This enabled the network to function more effectively. Because of the topology of the network, there is an increase in both the upsampling and the downsampling of the data, which contributes to an improvement in the multi-scale fusion. The detection results have been greatly improved as a result of an update to the loss function that include the entire intersection over union. Hyperspectral Imaging Systems (HIS) is used in search-and-rescue operations by locating small items on the ocean's surface, including people [8]. HIS provides a method for analyzing images that uses object segmentation, spectral definition via a linear unmixing approach, and object classification to identify tiny objects. HIS method improves hyperspectral photographs, is more sensitive to minute items on the sea surface than humans are, and is less affected by sun glint. Unmanned Aerial Vehicles (UAVs) or drones are used to discover and locate injured, lost, and trapped humans during and after a crisis, employing cutting-edge technical equipment and artificial intelligence (AI) methodologies, shown in Figure 3 [9]. UAV system processes video sequences acquired by the drones and transmits detection results in real time to the ground station using AI-based object detection methods.

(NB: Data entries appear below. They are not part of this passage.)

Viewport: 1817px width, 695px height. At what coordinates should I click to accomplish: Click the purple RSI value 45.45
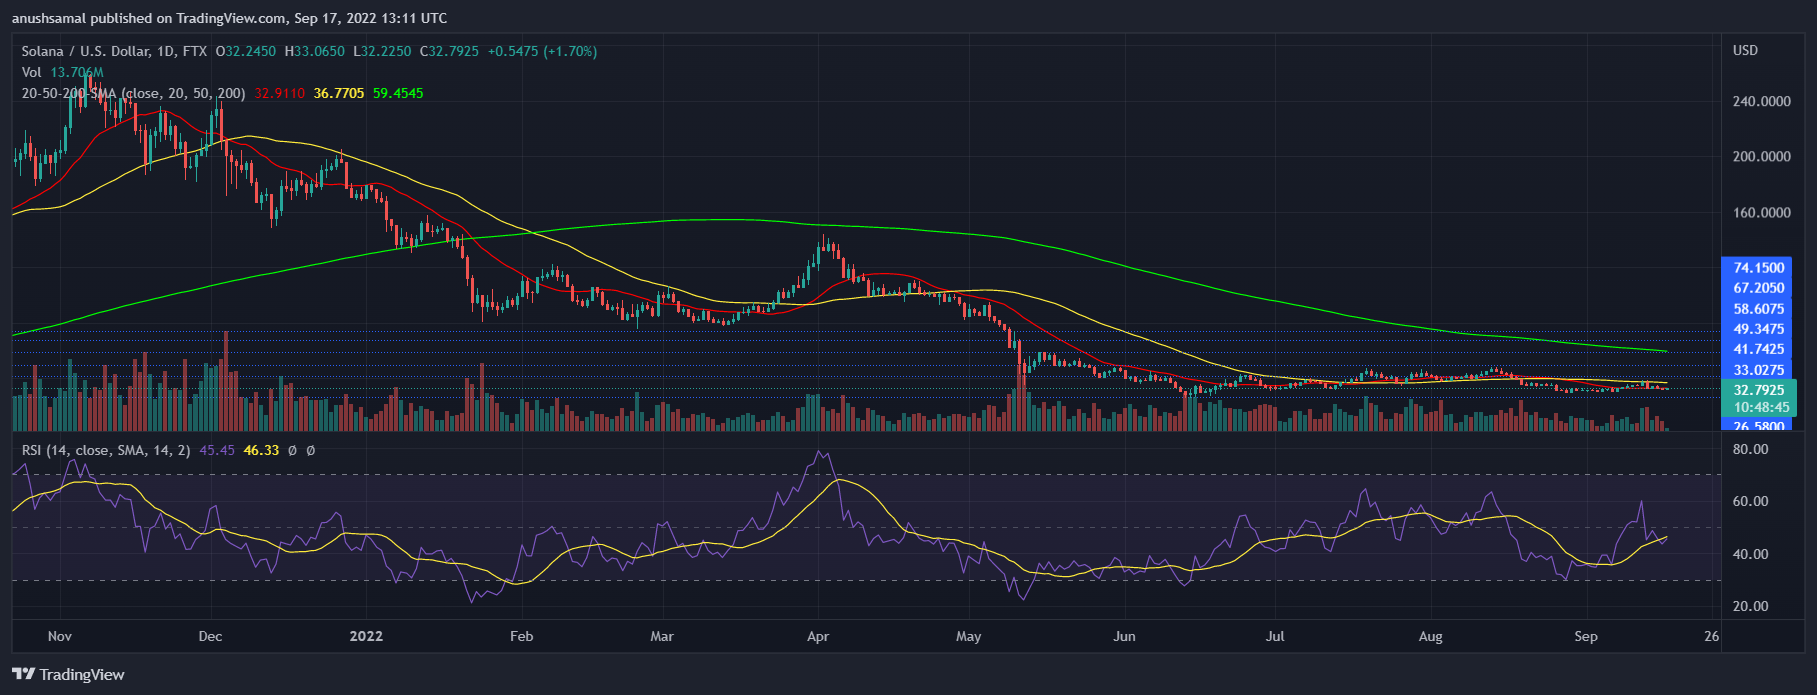point(217,451)
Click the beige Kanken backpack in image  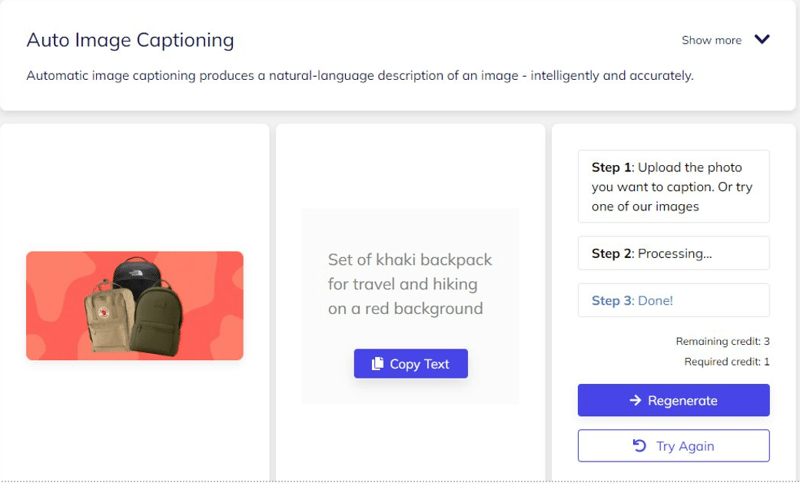(109, 316)
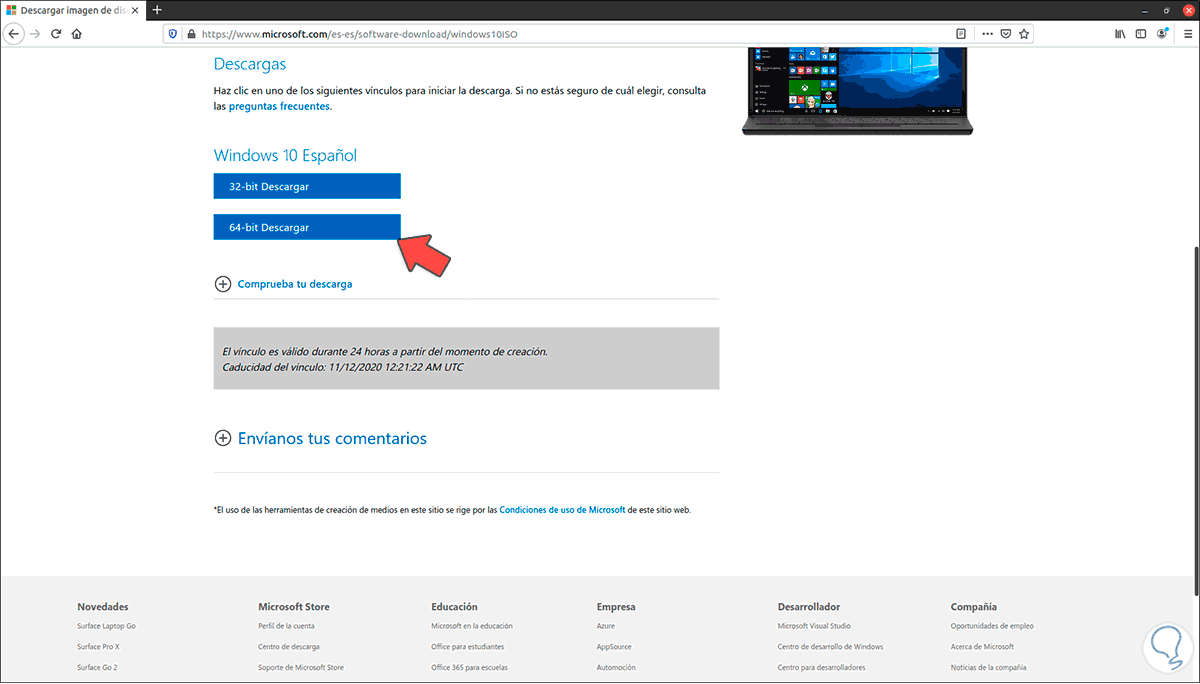
Task: View site security via the padlock
Action: (x=190, y=33)
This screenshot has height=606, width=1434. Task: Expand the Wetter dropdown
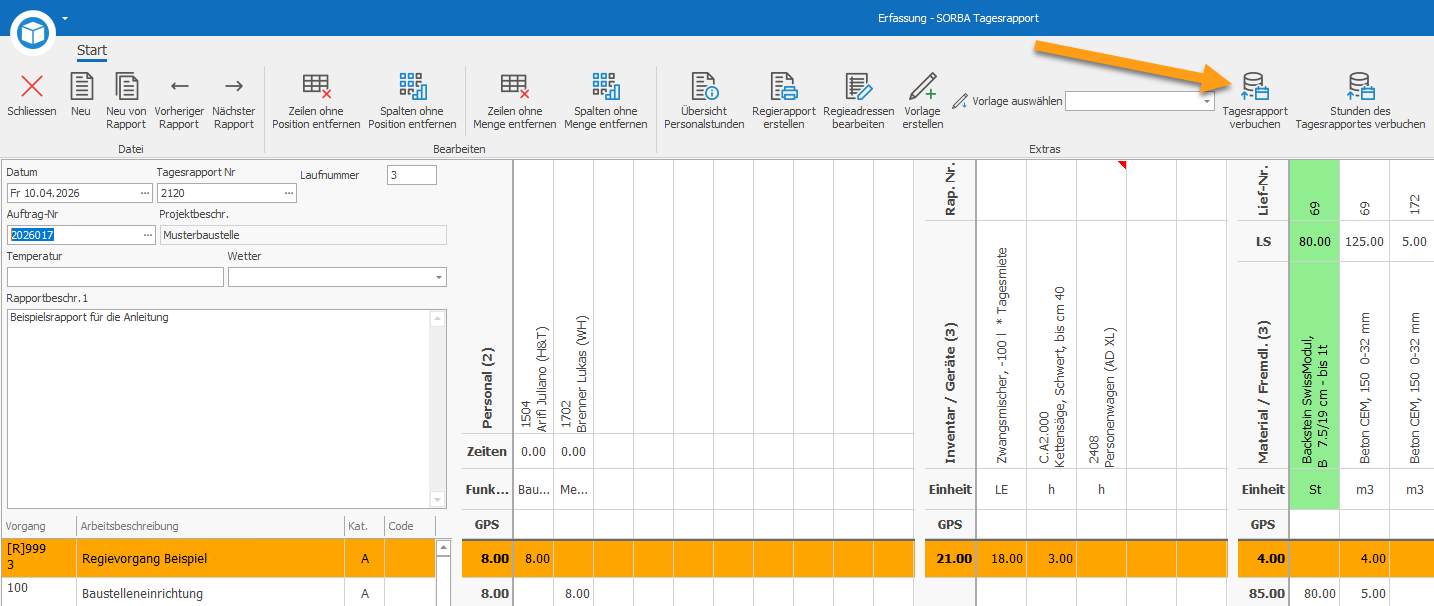pos(438,277)
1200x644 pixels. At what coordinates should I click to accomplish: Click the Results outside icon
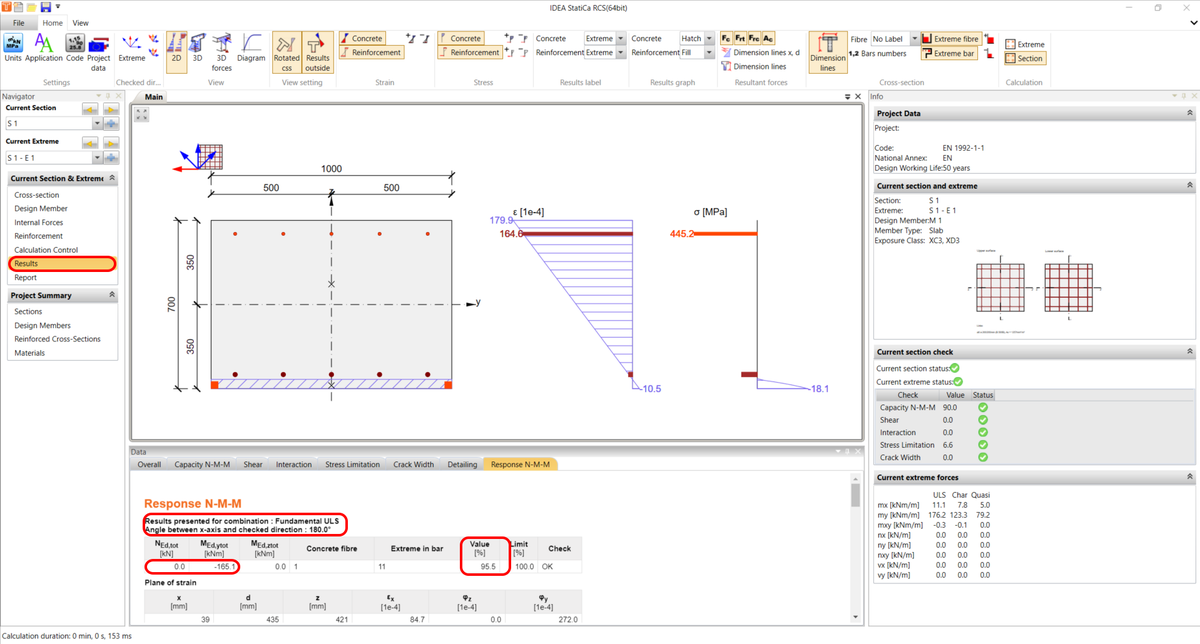click(x=317, y=50)
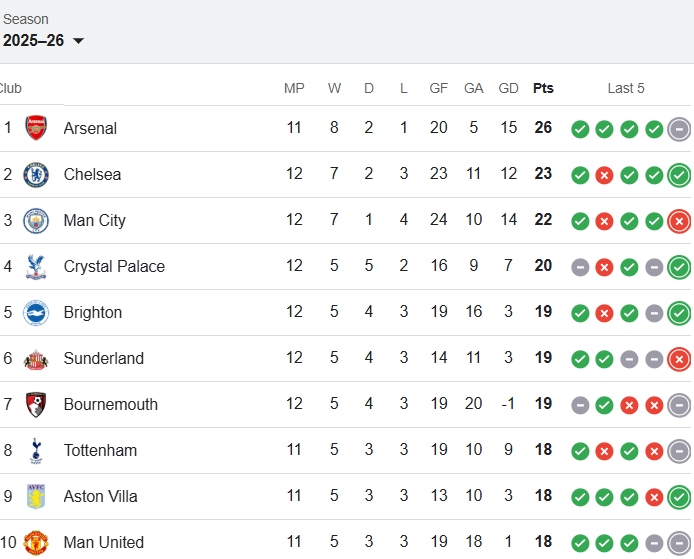This screenshot has width=694, height=559.
Task: Open the Arsenal team link
Action: coord(90,128)
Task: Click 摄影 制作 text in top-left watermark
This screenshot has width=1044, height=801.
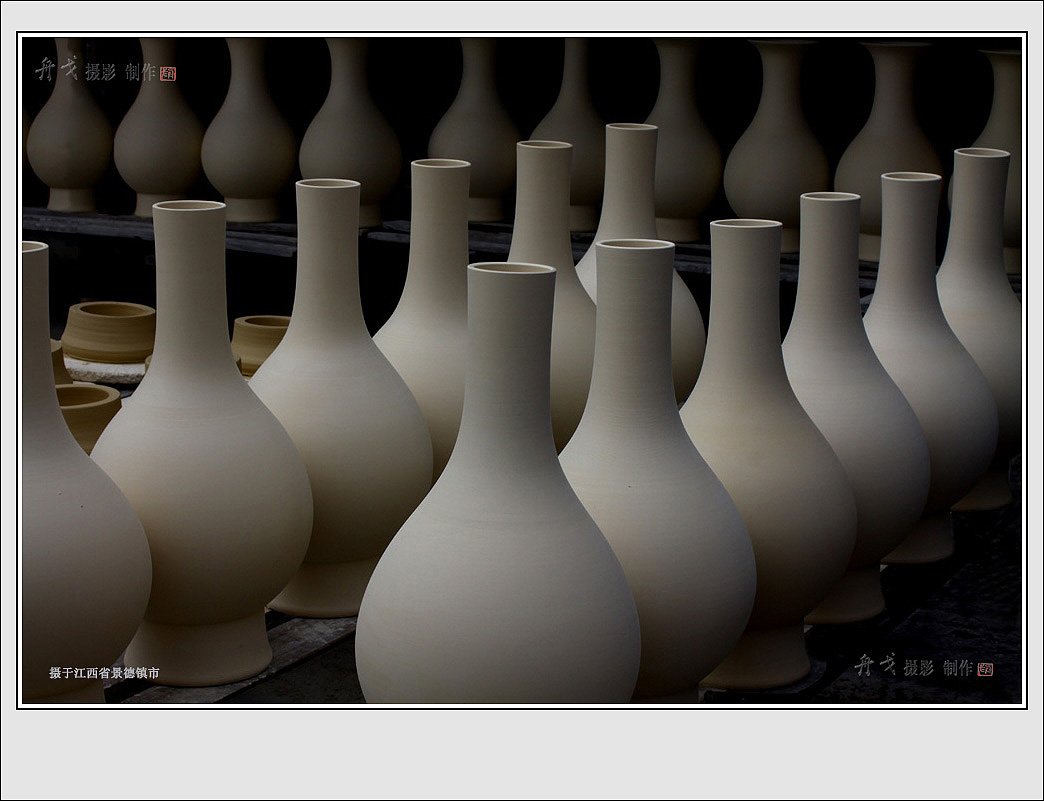Action: point(120,72)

Refined method for detecting tiny objects with the Faster R-CNN uses two-stage detection strategy, the research proposed an enhanced loss function for bounding box regression based on Intersection over Union (IoU) [10]. As a result of the enhanced loss function and RoI pooling operation, bounding box regression and positioning deviation were enhanced, and overlapping object loss was prevented by the NMS algorithm. An accurate NMS strategy combined with substantially overlapping detections in an iterative fashion obtains the highest score [11]. Overlapping detections are clustered together throughout each iteration with a stricter threshold to regress for a new proposal based on the detection. After that is done, there is a slight dampening of the group's scores. The experimental results suggest that, compared to the state-of-the-art NMS methodologies, this strategy, which is simple to implement and doesn't need human supervision, may yield considerable gains in performance on the vast majority of classes.
(a) Samples of the obtained detection results in test videos [9]
(b) Samples of the obtained detection results in live video sequences [9]
Figure 3. Video sequences acquired by the drones [9]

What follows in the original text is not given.